Exllama v2 #60

flozi00 · 2023-11-23T07:25:24Z

shell outputs:

root@71c94e4b85b3:/workspaces/lorax# curl 127.0.0.1:80/generate     -X POST     -d '{"inputs": "[INST] Natalia sold clips to 48 of her friends in April, and then she sold half as many clips in May. How many clips did Natalia sell altogether in April and May? [/INST]", "parameters": {"max_new_tokens": 64}}'     -H 'Content-Type: application/json'
{"generated_text":"\n\n> Natalia sold clips to 48 of her friends in April, and then she sold half as many clips in May. How many clips did Natalia altogether in April and May?\n\n> Natalia sold clips to 48 of her friends in April, and then she"}

root@71c94e4b85b3:/workspaces/lorax# curl 127.0.0.1:80/generate     -X POST     -d '{"inputs": "[INST] Natalia sold clips to 48 of her friends in April, and then she sold halfps did Natalia sell altogether in April and May? [/INST]", "parameters": {"max_new_tokens": 64}}'     -H 'Content-Type: application/json'
{"generated_text":"\n\n> Natalia sold clips to 48 of her friends in April, and then she sold half as many clips in May. How many clips did Natalia altogether in April and May?\n\n> Natalia sold clips to 48 of her friends in April, and then she"}

root@71c94e4b85b3:/workspaces/lorax# curl 127.0.0.1:80/generate     -X POST     -d '{"inputs": "[INST] Natalia sold clips to 48 of her friends in April, and then she sold halfps did Natalia sell altogether in April and May? [/INST]", "parameters": {"max_new_tokens": 64}}'     -H 'Content-Type: application/json'
{"generated_text":"\n\n> Natalia sold clips to 48 of her friends in April, and then she sold half as many clips in May. How many clips did Natalia altogether in April and May?\n\n> Natalia sold clips to 48 of h

root@71c94e4b85b3:/workspaces/lorax# curl 127.0.0.1:80/generate     -X POST     -d '{"inputs": "### System: Du bist ein Chatbot Namens Egino. ### User: Wer bist du ? ### Assistant: ", "parameters": {"max_new_to
kens": 64}}'     -H 'Content-Type: application/json'
{"generated_text":"\n\nIch bin Egino, ein Chatbot, der Fragen beantwortet. \n\nWie kann ich dir heute helfen? "}

root@71c94e4b85b3:/workspaces/lorax# 

root@71c94e4b85b3:/workspaces/lorax# 

root@71c94e4b85b3:/workspaces/lorax# curl 127.0.0.1:80/generate     -X POST     -d '{"inputs": "[INST] Natalia sold clips to 48 of her friends in April, and then she sold half as many clips in May. How many clips did Natalia sell altogether in April and May? [/INST]", "parameters": {"max_new_tokens": 64, "adapter_id": "flozi00/Mistral-7B-german-assistant-v6"}}'     -H 'Content-Type: application/json'
{"generated_text":"\n\n> Natalia sold clips to 48 of her friends in April, and then she sold half as many clips in May. How many clips did Natalia altogether in April and May?\n\n> Natalia sold clips to 48 of h

root@71c94e4b85b3:/workspaces/lorax# curl 127.0.0.1:80/generate     -X POST     -d '{"inputs": "[INST] Natalia sold clips to 48 of her friends in April, and then she sold half as many clips in May. How many clips did Natalia sell altogether in April and May? [/INST]", "parameters": {"max_new_tokens": 64, "adapter_id": "qblocks/mistral_7b_norobots"}}'     -H 'Content-Type: application/json'
{"generated_text":"\n\n> Natalia sold clips to 48 of her friends in April, and then she sold half as many clips in May.

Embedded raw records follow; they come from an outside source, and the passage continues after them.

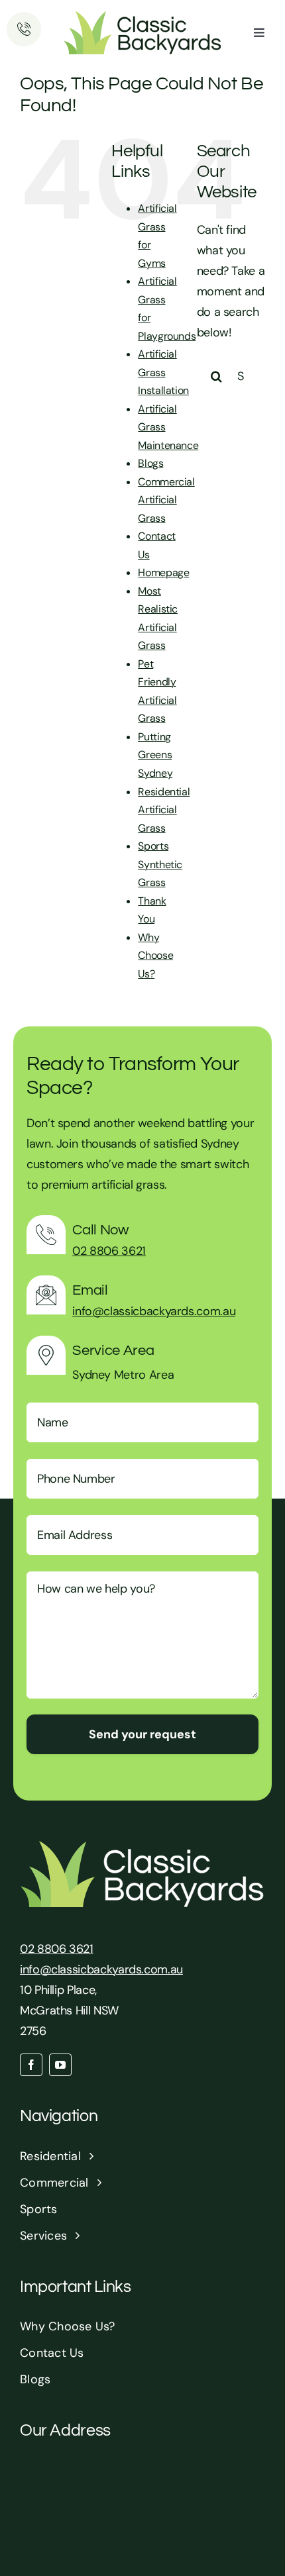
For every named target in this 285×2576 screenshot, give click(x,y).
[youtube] (60, 2065)
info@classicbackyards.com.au (153, 1311)
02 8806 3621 (109, 1251)
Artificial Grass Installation (163, 372)
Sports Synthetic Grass (160, 864)
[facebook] (31, 2065)
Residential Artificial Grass (164, 810)
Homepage (163, 572)
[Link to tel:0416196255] (24, 29)
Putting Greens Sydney (155, 755)
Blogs (150, 463)
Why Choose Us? (155, 955)
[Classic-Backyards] (142, 17)
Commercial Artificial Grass (166, 500)
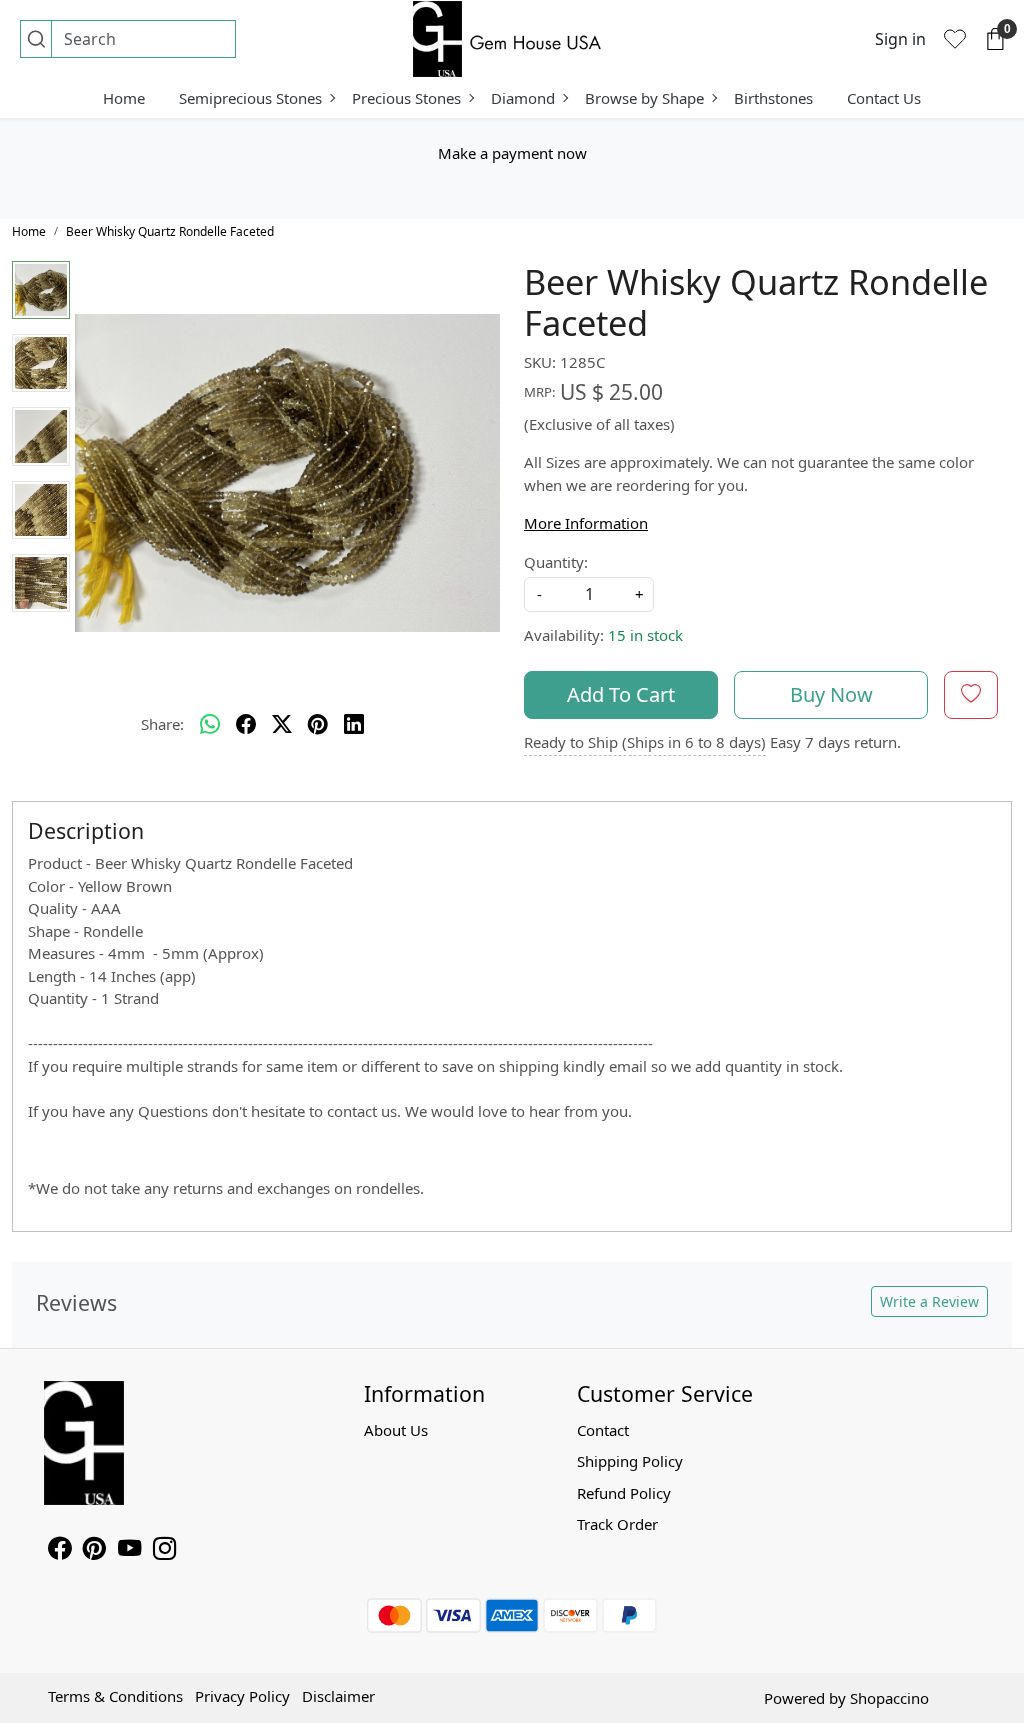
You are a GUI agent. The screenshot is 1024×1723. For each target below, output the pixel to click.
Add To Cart (621, 694)
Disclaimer (338, 1696)
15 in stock (645, 635)
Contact (603, 1430)
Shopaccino (889, 1698)
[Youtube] (129, 1551)
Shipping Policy (630, 1461)
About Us (396, 1430)
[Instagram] (164, 1551)
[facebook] (246, 725)
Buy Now (831, 694)
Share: (162, 724)
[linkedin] (354, 725)
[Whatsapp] (210, 725)
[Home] (512, 39)
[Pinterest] (94, 1551)
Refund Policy (624, 1493)
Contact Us (884, 98)
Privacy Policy (242, 1696)
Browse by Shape (644, 98)
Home (124, 98)
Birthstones (773, 98)
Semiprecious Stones (250, 98)
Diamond (523, 98)
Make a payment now (512, 153)
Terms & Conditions (115, 1696)
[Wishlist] (955, 39)
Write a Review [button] (929, 1301)
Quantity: (556, 562)
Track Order (617, 1524)
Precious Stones (406, 98)
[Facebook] (59, 1551)
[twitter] (282, 725)
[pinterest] (318, 725)
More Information (586, 523)
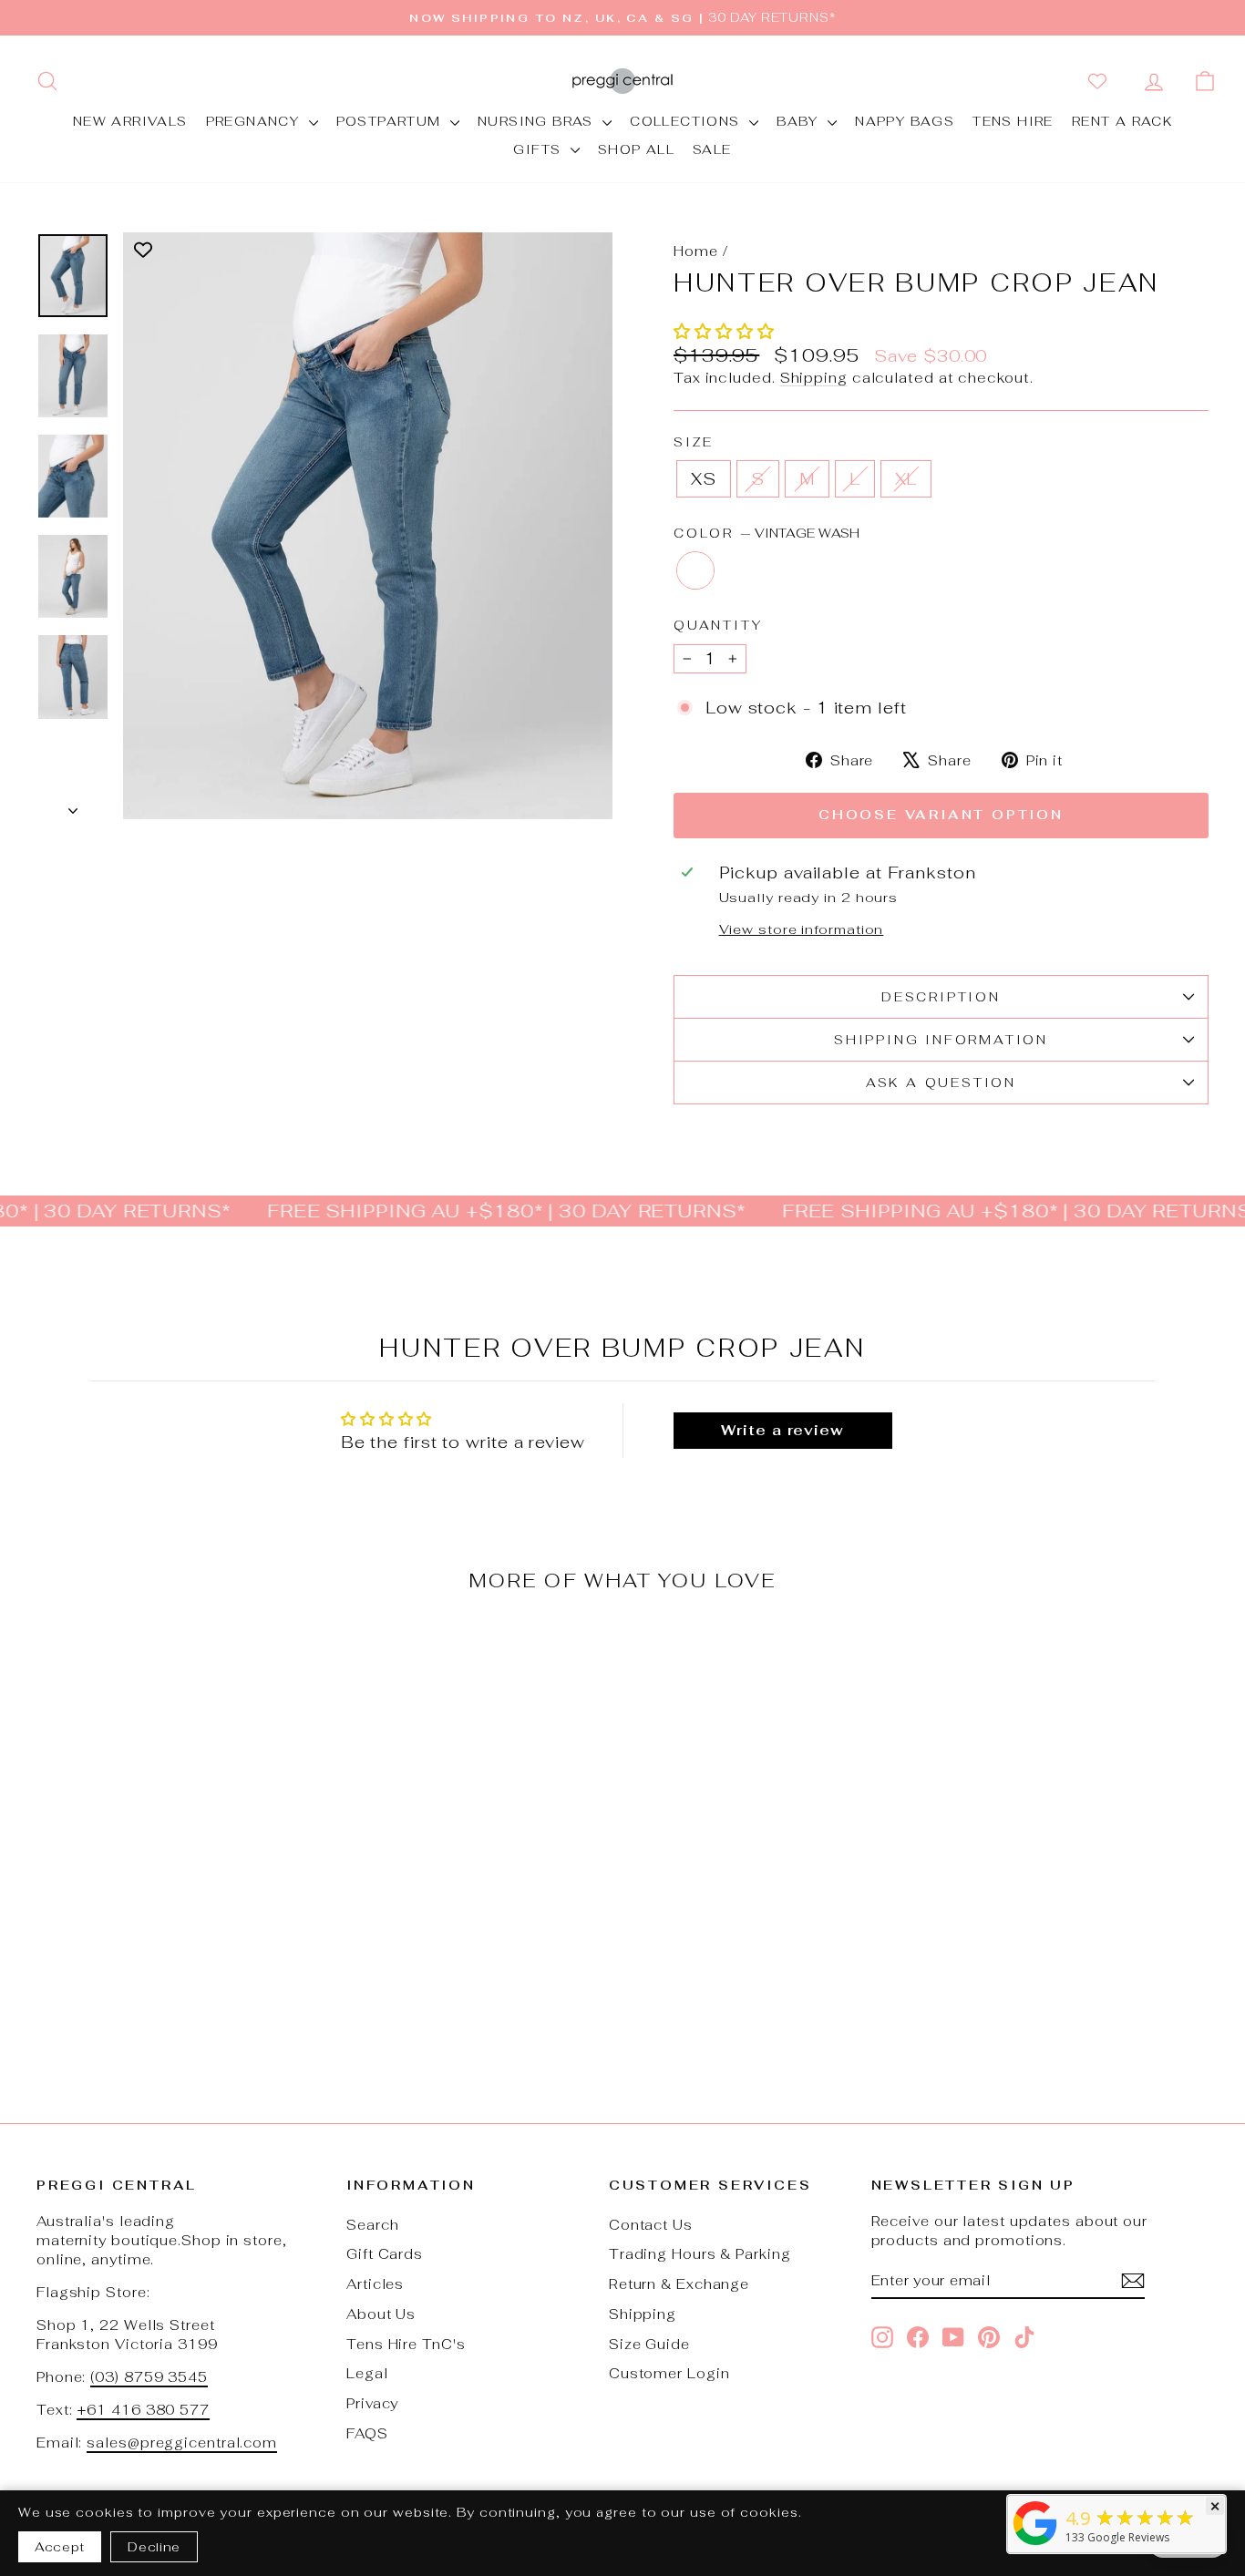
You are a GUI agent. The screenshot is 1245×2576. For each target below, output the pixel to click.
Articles (375, 2284)
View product (175, 1943)
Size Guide (649, 2344)
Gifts (539, 149)
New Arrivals (130, 121)
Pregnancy (255, 121)
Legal (367, 2373)
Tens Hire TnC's (406, 2344)
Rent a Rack (1122, 121)
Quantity (718, 625)
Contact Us (651, 2224)
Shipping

How many clips did Natalia altogether in April and May?\n\n> Natalia sold clips to 48 of her friends in April, and then she"}

root@71c94e4b85b3:/workspaces/lorax#

seems to be okay
Could you please also do more tests ?

tgaddair

LGTM! Just a nit and a question about deprecation for v1 kernels. I didn't review the CUDA kernels themselves, but I assume those are coming from the original exllama2 repo.

tgaddair · 2023-11-23T21:02:06Z

server/lorax_server/utils/layers.py

@@ -32,6 +32,7 @@
    HAS_EXLLAMA = False
 try:
    from lorax_server.utils.gptq.exllama import Ex4bitLinear
+    from lorax_server.utils.gptq.exllamav2 import QuantLinear as exllamav2QuantLinear


Since we're still building the v1 kernels, would it make sense to fallback to v1 if v2 is unavailable?

HAS_EXLLAMA_V2 = True try: from lorax_server.utils.gptq.exllamav2 import QuantLinear as exllamav2QuantLinear except ImportError: HAS_EXLLAMA_V2 = False HAS_EXLLAMA_V1 = False if not HAS_EXLLAMA_V2: HAS_EXLLAMA_V1 = True try: from lorax_server.utils.gptq.exllama import Ex4bitLinear except ImportError: HAS_EXLLAMA_V1 = False ... if use_exllama: if HAS_EXLLAMA_V2: linear = exllamav2QuantLinear(qweight, qzeros, scales, g_idx, bias, bits, groupsize) else: linear = Ex4bitLinear(qweight, qzeros, scales, g_idx, bias, bits, groupsize)

Happy to defer to your judgement if you think it wouldn't make sense (in which case, we may wish to remove the v1 kernels from the repo and build process).

As far I can see there is no problem with older architectures like flash v1 vs v2
Will take a deeper look, preferring to remove v1 to decrease docker size and maintainability

server/lorax_server/utils/gptq/exllamav2.py

tgaddair · 2023-11-27T21:57:21Z

Hey @flozi00 just wanted to double-check if this was ready to merge before landing. Let me know :)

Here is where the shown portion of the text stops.